Kapiolani is a nationally recognized, not-for-profit hospital and is widely known as Hawaii’s leader in the care of women, infants and children. With more than 1,500 employees and 630 physicians, Kapiolani is fully accredited by The Joint Commission, an independent nonprofit organization that certifies health care organizations and programs in the United States.
Lili`uokalani trust is a privately operated
foundation founded in 1909, for the benefit of orphan and
destitute children with preference given to Native Hawaiian
children. The trust serves approximately 10,000 children
annually through direct services and reaches thousands
more through collaborations with community partners.
Queen Lydia Lili‘u Loloku Wewehi Kamaka‘eha, sister of King Kalakaua and hanai sister of Princess Pauahi, was a self-described scholarly girl with a deep love for books and learning.
She went on to become an extraordinary musician, composing a remarkable 150 songs including the famed “Aloha ‘Oe.” Young Lili‘u was also shaped by the profound grief and suffering she witnessed in the aftermath of a measles epidemic that decimated Hawaiian families, taking over 10,000 lives
The childless Queen had inherited ancestral lands from her mother, Keohokālole, and it was with these lands that she established the Queen Lili‘uokalani Trust.
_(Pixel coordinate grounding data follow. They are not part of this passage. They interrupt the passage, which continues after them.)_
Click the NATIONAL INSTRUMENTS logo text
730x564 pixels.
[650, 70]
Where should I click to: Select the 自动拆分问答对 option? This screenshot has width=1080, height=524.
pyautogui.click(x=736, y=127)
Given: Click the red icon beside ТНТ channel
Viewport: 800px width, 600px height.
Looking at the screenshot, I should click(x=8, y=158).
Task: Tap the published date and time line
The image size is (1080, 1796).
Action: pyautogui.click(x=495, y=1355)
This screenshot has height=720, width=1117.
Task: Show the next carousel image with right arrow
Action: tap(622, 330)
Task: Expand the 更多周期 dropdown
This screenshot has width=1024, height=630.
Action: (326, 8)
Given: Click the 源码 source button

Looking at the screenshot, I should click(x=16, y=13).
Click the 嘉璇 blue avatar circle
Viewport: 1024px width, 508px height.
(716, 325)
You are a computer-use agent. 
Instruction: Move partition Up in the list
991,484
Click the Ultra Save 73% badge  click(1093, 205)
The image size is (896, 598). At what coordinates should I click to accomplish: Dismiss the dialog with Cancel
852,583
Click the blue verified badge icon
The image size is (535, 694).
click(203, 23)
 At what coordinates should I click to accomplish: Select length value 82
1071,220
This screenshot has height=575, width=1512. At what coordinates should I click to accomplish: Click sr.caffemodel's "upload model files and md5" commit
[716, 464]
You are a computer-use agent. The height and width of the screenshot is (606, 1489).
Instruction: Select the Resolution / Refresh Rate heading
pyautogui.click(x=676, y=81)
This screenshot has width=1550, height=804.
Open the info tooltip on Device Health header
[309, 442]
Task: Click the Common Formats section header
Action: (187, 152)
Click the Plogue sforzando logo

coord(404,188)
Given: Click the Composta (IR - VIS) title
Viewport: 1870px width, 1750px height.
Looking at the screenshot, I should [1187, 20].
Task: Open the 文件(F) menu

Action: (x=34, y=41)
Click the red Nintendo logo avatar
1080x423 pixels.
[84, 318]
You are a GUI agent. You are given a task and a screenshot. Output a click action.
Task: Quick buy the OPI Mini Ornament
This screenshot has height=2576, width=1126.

This Ali‘i Trust, her enduring legacy to Hawai‘i’s people, is dedicated to the well being of the least fortunate Hawaiian keiki (children). It came as no surprise to those who knew her when the Queen singled out orphan and destitute Hawaiian children as the primary beneficiaries of her estate.
The Queen believed in the advantages of education, that it could transform her people. When Queen Lili‘uokalani executed her Deed of Trust, she set in motion a legacy to improve the welfare of her beneficiaries in perpetuity.